Putin 'Adolf Hitler' Abad 21 dan Narasi Perang Neo-Nazi Ukraina
- Twitter @mfa_russia
VoxPop – Sebelum militer Rusia memulai invasinya ke Ukraina, perbandingan antara Presiden Rusia kontemporer Vladimir Putin dengan fuehrer era Nazi, Adollf Hitler mulai menjadi perbincangan dunia. Namun, apakah benar bahwa Putin adalah pemimpin yang kejam seperti Adolf Hitler?
Ketika kota-kota di Ukraina dihujani rudal dan mengakibatkan korban dari warga sipil, serta pengungsi yang melarikan diri ke perbatasan Polandia, Putin dituduh seperti mantan pemimpin Jerman, Adolf Hitler. Bahkan di media sosial, seperti Twitter sempat trending tagar yang menyebutkan #PutinHitler.
Menurut Jonathan Katz, seorang rekan senior Dana Marshall Jerman dan Direktur Inisiatif Demokrasi mengatakan Putin dalam abad ini setara dengan Hitler.

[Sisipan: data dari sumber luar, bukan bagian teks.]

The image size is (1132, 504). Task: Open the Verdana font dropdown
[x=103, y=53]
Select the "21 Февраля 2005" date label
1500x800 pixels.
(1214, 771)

"Putin dalam abad ini setara dengan Hitler, dan ancaman yang dia ajukan ke Eropa, AS, dan keamanan global jauh melampaui konflik saat ini di Ukraina. Seperti Hitler, Putin telah mengumpulkan kekuatan yang tidak perlu dipertanyakan lagi di Rusia, menyapu bersih oposisi politik dengan sedikit atau tanpa pengawasan pada rezimnya dan pengguna kekuatan militer atau hibrida lainya untuk secara brutal mengukir dan secara ilegal menaklukan wilayah di negara-negara sekitarnya," kata Katz, dikutip dari VOA, Rabu 9 Maret 2022.
Katz juga memberi tahu bahwa Putin mencerminkan sifat Hitler yang dingin, penuh perhitungan, tidak menunjukan penyesalan, atau minat pada kesucian hidup manusia.

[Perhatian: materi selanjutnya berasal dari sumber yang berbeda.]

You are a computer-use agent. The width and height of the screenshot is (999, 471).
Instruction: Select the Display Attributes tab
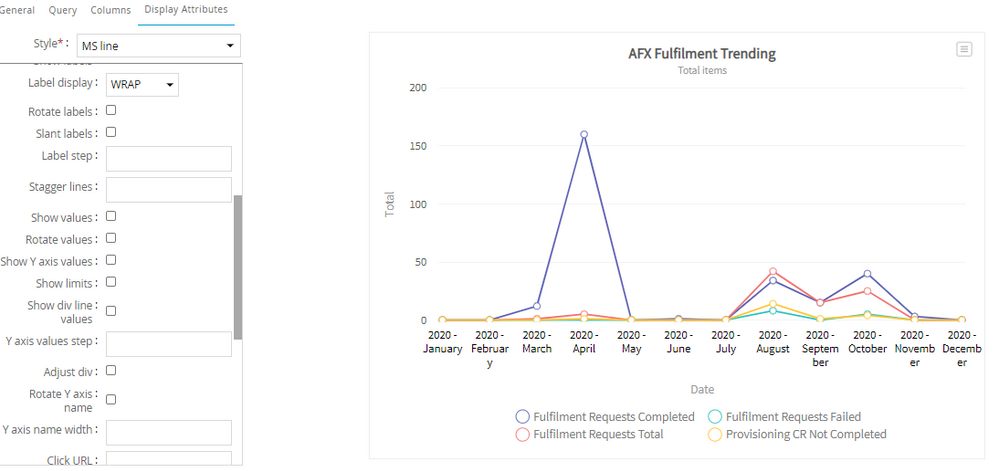[x=185, y=10]
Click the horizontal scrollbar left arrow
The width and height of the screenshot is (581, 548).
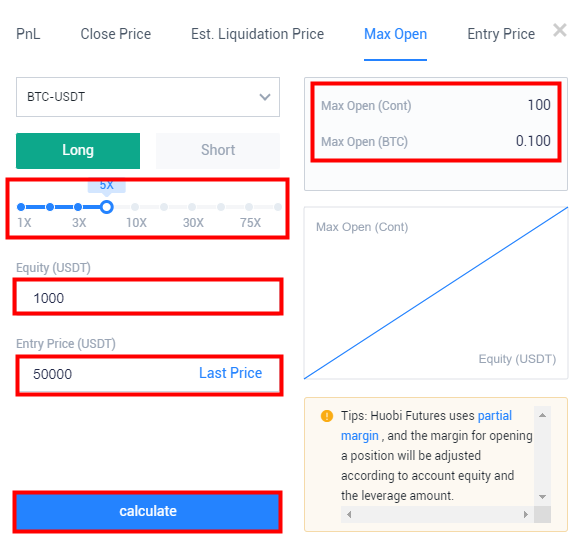click(349, 514)
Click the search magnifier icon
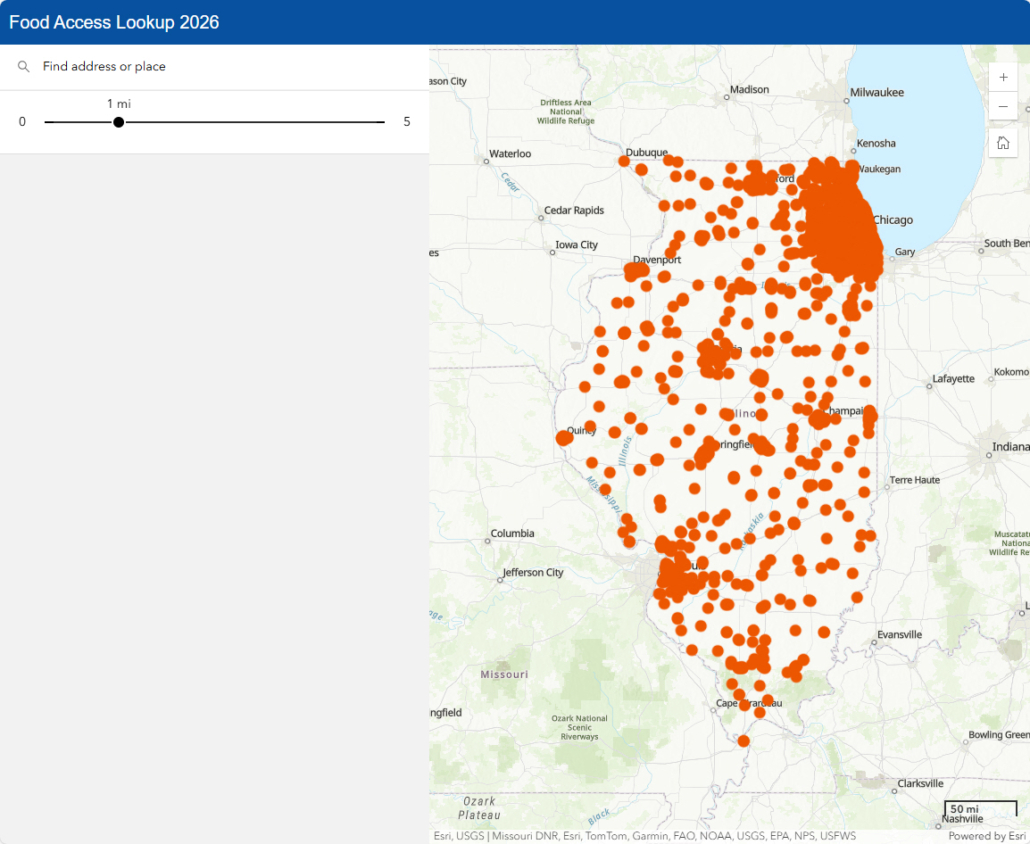This screenshot has height=844, width=1030. pyautogui.click(x=23, y=66)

Katz yang sebelumnya memimpin program Eropa dan Eurasia Badan Pembangunan Internasional Amerika Serikat (AS), dan bersama-sama memimpin satuan tugas trans-Atlantik di Ukraina, menambahkan Putin mirip dengan Hitler dan Nazi dalam kekuatan pembenaran.
"Putin juga menggunakan disinformasi, mengkambinghitamkan dan bahasa yang tidak manusiawi," ujar Katz.
"Tragisnya, apa yang disaksikan dunia saat ini membangkitkan ingatan akan serangan kilat Nazi. Untuk lebih jelasnya, tidak ada yang menuduh Vladimir Putin mempersiapkan kamp kematian dan kamar gas. Tetapi, kebrutalan militer Rusia dalam menyerang tetangganya yang damai, yang mencakup penargetan tanpa pandang bulu terhadap warga sipil dan menghancurkan kota-kota, membangkitkan kenangan Nazi yang menyerang Uni Soviet Pada 1941," kata Rabbi Abraham Cooper, Dekan dari Simon Wiesenthal Center, sebuah hak asasi manusia Yahudi kepada VOA.